[Dataset entries]
▽

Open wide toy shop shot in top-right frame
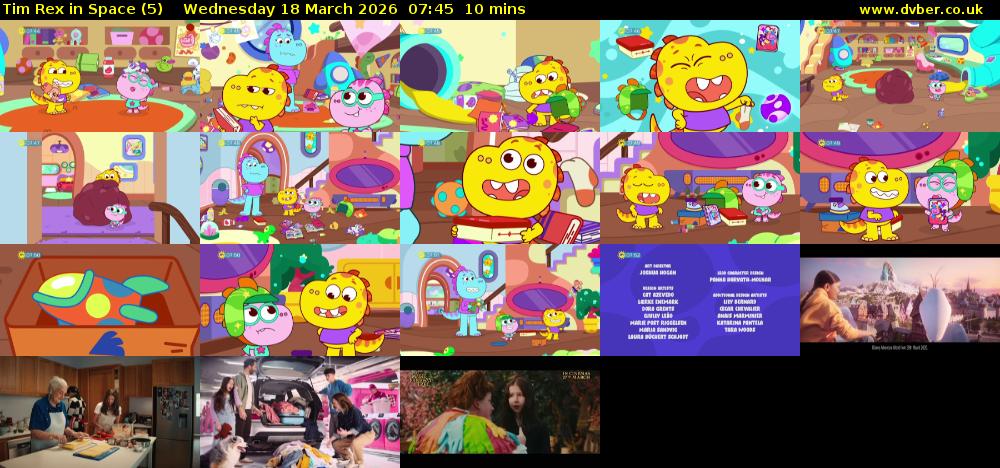The image size is (1000, 468). click(899, 76)
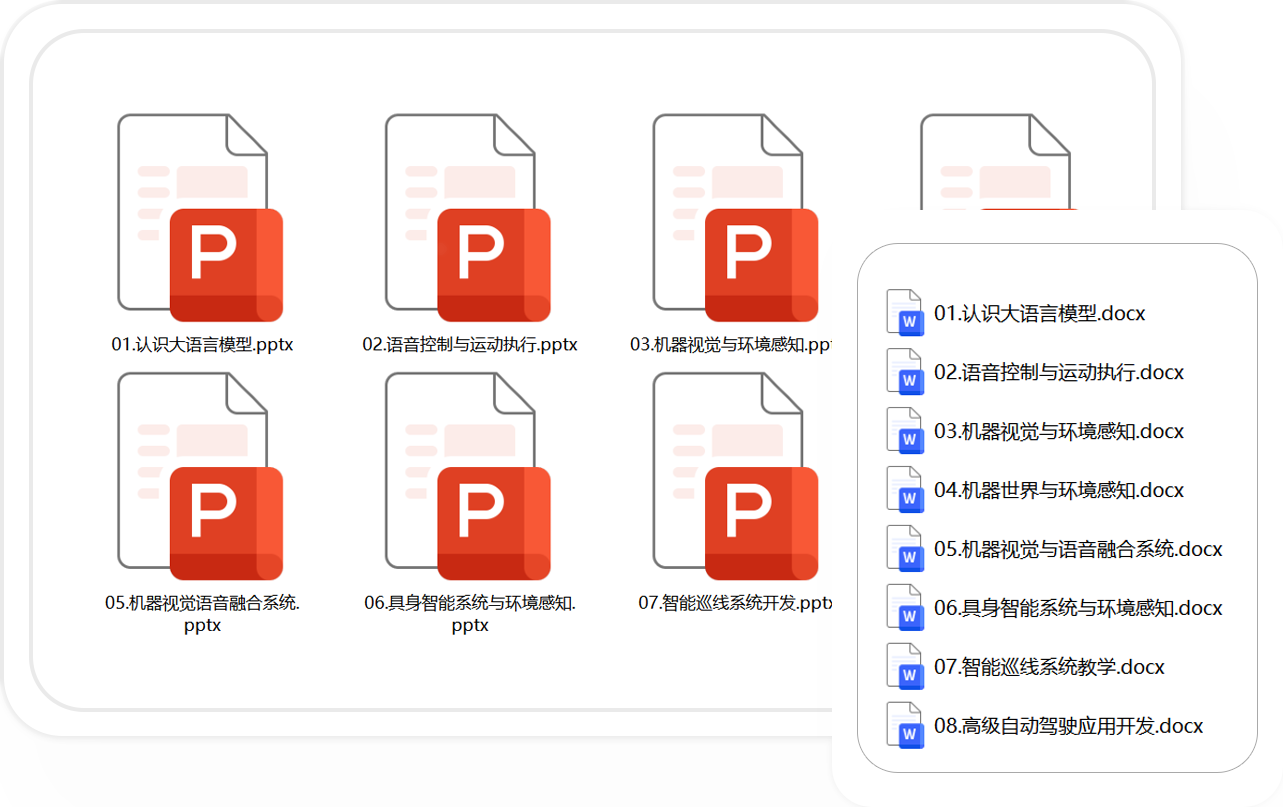The image size is (1283, 807).
Task: Click the Word icon beside 02.语音控制与运动执行.docx
Action: 904,372
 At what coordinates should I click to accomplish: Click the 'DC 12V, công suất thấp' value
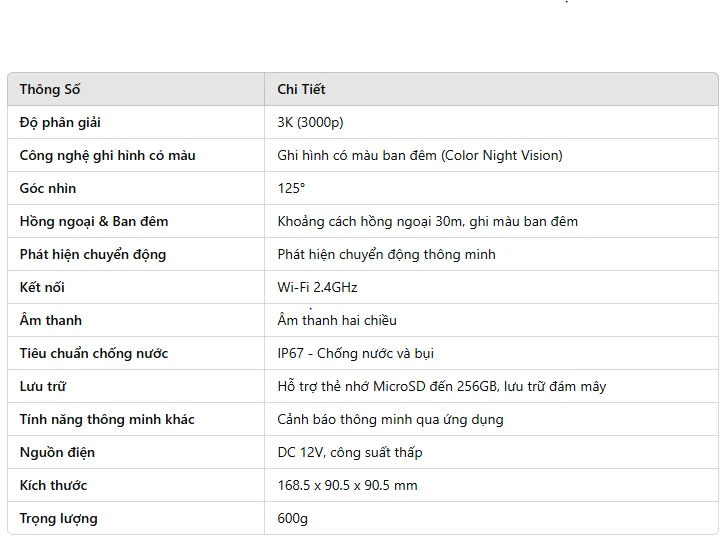click(x=350, y=452)
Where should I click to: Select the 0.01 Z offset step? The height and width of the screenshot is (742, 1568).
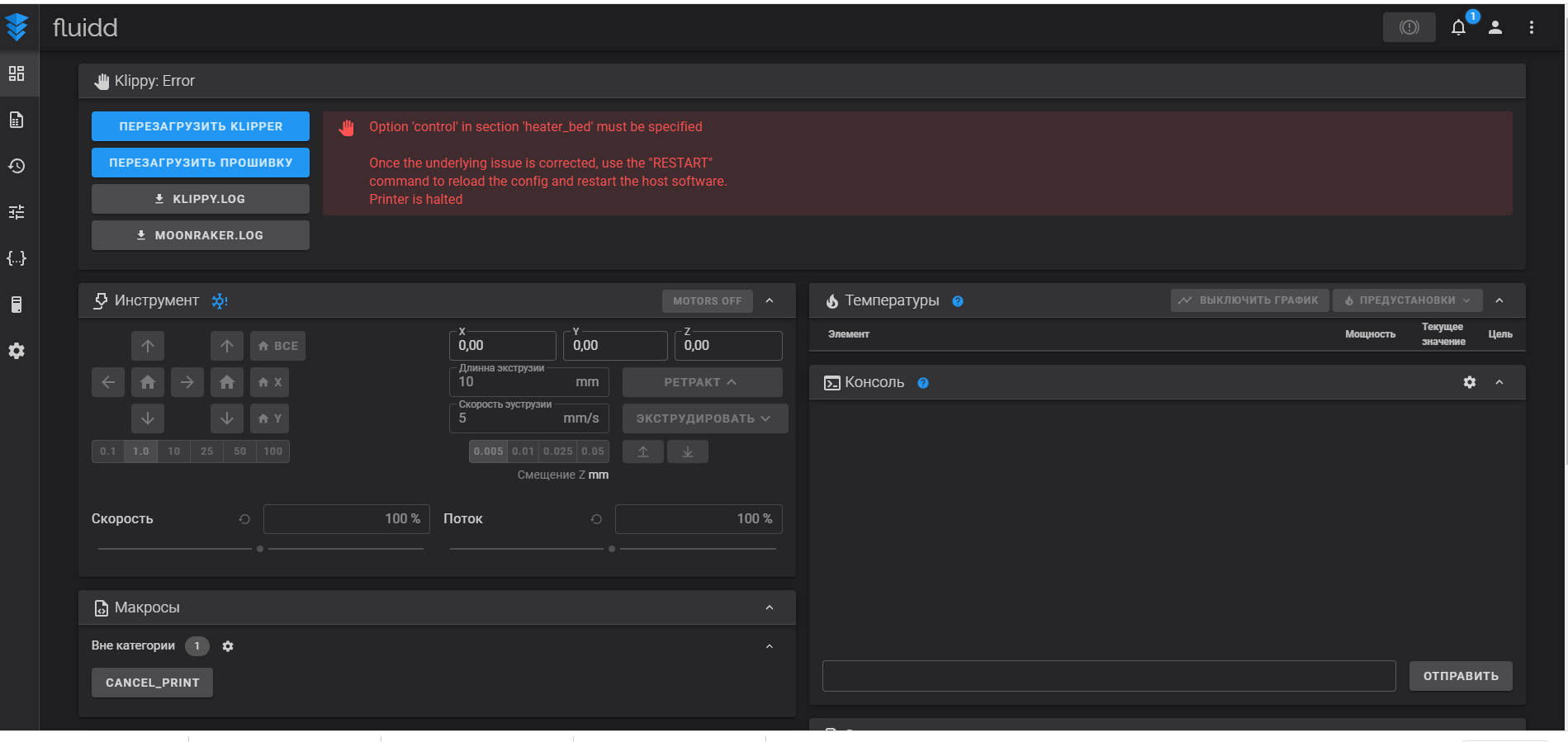pos(523,451)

△

> **Exercise prompt**
Pictures stay out. Copy exactly, and only, the lines from the one containing "Where should I" through the end of the data.

> **Output for this task**
Where should I click to: Select the 0.01 Z offset step? The height and width of the screenshot is (742, 1568).
pos(523,451)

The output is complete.